Plus René réfléchit, et plus il est dominé par une humilité et un découragement qu’il n’a jamais encore connus. A quoi donc lui a servi de s’être fait, depuis des années et des années, une loi inflexible d’accomplir toujours strictement les plus petits comme les plus grands devoirs ? Qu’y a-t-il gagné, sinon de devenir trop absolu dans ses jugements ; d’avoir, comme dit Guillemette, la sagesse intransigeante ; de s’être accoutumé à embarrasser sa vie de scrupules plus ou moins inutiles… Et aujourd’hui encore de jouer peut-être son bonheur par une conception trop étroite de ce qu’il doit faire…

Des heures et des heures, René songe ainsi, désemparé, scrutant son passé, puis l’avenir auquel il rêve, hanté par le souvenir de la minute où Guillemette était sur sa poitrine, confiante et tendre comme une enfant qui se sent infiniment aimée…

XVIII

— Enfin vous voilà ! oncle. Ce n’est pas bien de m’abandonner ainsi pour votre dernier jour à Houlgate !… Si vous voulez que je vous pardonne, venez encore une fois faire un peu de footing avec moi ?…

Et Guillemette regarde René Carrère avec l’expression câline et confiante qui l’attire invinciblement vers elle. Sous couleur de renseignements à préciser, il a, en effet, passé une partie de l’après-midi à Trouville, et, le soir même, il quitte les Passiflores pour aller faire, avec un camarade, l’excursion projetée dans le Midi, à Biarritz. Il n’hésite jamais à accomplir une résolution prise, même au prix d’un effort pénible. Quand il a fait part de ce dessein à sa sœur, elle a vivement protesté, redoutant que ce départ inattendu n’ait été motivé par sa regrettable sortie lors de leur conversation sur les de Vausennes. Il l’a facilement tranquillisée. Comme elle n’use pas de prétextes, même en sa vie mondaine, elle croit toujours à la sincérité des assurances qu’elle reçoit. A son beau-frère, il n’a eu aucune explication à donner, car dès le lendemain de l’inoubliable promenade en auto, Raymond Seyntis est reparti à l’aube pour Paris.

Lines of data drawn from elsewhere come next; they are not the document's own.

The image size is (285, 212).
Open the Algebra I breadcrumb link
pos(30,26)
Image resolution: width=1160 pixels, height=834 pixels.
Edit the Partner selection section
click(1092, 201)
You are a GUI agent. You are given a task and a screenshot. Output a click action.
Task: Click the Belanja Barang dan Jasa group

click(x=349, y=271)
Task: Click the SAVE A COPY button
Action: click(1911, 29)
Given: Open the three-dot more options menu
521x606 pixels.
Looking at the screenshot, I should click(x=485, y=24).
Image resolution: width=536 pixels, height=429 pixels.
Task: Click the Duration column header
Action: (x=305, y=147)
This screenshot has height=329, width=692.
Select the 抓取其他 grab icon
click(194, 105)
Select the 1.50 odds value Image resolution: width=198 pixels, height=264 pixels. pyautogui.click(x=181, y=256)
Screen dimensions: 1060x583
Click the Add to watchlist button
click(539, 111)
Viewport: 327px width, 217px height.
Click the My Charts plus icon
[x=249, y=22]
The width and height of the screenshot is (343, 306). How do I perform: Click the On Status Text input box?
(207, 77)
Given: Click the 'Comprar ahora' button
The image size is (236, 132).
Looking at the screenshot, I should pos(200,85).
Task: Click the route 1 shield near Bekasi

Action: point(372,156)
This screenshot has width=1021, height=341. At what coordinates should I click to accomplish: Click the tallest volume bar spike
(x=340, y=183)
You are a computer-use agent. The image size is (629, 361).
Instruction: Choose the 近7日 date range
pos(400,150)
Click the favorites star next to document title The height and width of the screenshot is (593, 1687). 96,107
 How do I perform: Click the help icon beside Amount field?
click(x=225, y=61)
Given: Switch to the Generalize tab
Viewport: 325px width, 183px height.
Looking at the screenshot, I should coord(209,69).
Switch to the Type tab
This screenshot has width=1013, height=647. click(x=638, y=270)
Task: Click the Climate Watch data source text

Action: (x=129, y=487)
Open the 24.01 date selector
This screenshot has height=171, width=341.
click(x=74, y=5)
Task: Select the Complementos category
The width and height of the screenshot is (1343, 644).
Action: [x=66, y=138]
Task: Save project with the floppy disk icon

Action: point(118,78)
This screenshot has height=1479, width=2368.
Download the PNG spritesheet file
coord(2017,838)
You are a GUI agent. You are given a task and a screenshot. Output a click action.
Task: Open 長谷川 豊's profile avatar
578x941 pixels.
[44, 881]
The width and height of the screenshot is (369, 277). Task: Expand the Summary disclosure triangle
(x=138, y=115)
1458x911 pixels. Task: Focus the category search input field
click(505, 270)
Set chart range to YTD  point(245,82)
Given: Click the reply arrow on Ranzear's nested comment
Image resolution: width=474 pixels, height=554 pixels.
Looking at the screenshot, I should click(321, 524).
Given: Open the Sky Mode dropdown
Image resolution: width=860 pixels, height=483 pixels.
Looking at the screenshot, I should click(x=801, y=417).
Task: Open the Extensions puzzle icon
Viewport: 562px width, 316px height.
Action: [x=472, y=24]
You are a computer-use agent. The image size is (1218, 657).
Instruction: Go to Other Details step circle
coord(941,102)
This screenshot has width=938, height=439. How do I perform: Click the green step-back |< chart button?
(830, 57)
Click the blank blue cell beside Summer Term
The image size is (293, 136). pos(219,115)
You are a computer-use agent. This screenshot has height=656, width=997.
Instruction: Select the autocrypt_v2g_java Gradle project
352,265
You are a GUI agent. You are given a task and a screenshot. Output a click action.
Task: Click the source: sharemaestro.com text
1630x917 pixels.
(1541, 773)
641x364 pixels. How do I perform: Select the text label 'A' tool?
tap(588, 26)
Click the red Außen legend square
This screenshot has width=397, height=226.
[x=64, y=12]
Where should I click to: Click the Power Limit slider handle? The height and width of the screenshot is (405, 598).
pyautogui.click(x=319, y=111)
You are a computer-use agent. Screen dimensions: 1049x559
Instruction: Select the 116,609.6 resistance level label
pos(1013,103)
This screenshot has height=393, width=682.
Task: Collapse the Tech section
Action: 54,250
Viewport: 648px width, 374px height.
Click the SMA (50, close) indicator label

Quant à Guillemette, elle a écouté, sans dire un mot, les détails qu’il a donnés à table sur son projet, de cet accent un peu bref qui trahit une résolution bien arrêtée. Ensuite, elle n’a fait aucune allusion même à ce départ, qu’elle a paru accepter comme tout naturel, la laissant indifférente. Et ce silence a été singulièrement dur à René. Sa conviction s’en est affermie, qu’il agissait pour le mieux en voulant la guérison. Sous des prétextes divers, il a fui Guillemette pendant les quelques jours où il lui fallait encore séjourner aux Passiflores ; il a cherché la solitude des sentiers que les pluies de septembre font déserts ; et il y a marché, droit devant lui, au hasard des chemins, exaspéré contre lui-même, maudissant son congé qui lui a donné le loisir de devenir ainsi ridiculement sentimental, et son dédain de se distraire comme les autres jeunes hommes, par les plaisirs qui leur permettent d’attendre le mariage. Il a pensé à demander d’être immédiatement remis en activité, avant même la fin de son congé, à solliciter une garnison lointaine, au lieu du poste qui l’attend à l’état-major de Paris et le rapprochera forcément d’elle

Et puis, le jour du départ arrivé, après de sombres heures à Trouville, morose et odieux dans le désarroi de la saison finissante, il a repris le train pour Houlgate qu’il doit quitter dans la soirée ; et il s’en est allé vers la plage, parce que le soleil couchant est très beau, parce qu’il sait — oh ! faiblesse ! — que Guillemette aime à venir le voir descendre dans la mer. Il s’est dirigé vers la tente où Mademoiselle travaille, surveillant Mad. Et elle aussi est là, debout, regardant le flot qui monte sur le sable, cambrée dans sa vareuse de laine rouge, les plis de sa jupe soulevés un peu par la brise sur les pieds fins, fermement posés. Des cheveux volètent autour de ses tempes, sous son feutre gris pâle, où palpitent de longues ailes.

Une exclamation de Mad lui fait tourner la tête. Elle l’aperçoit. Aussitôt dans l’iris violet, luit ce regard qui l’attire invinciblement vers elle.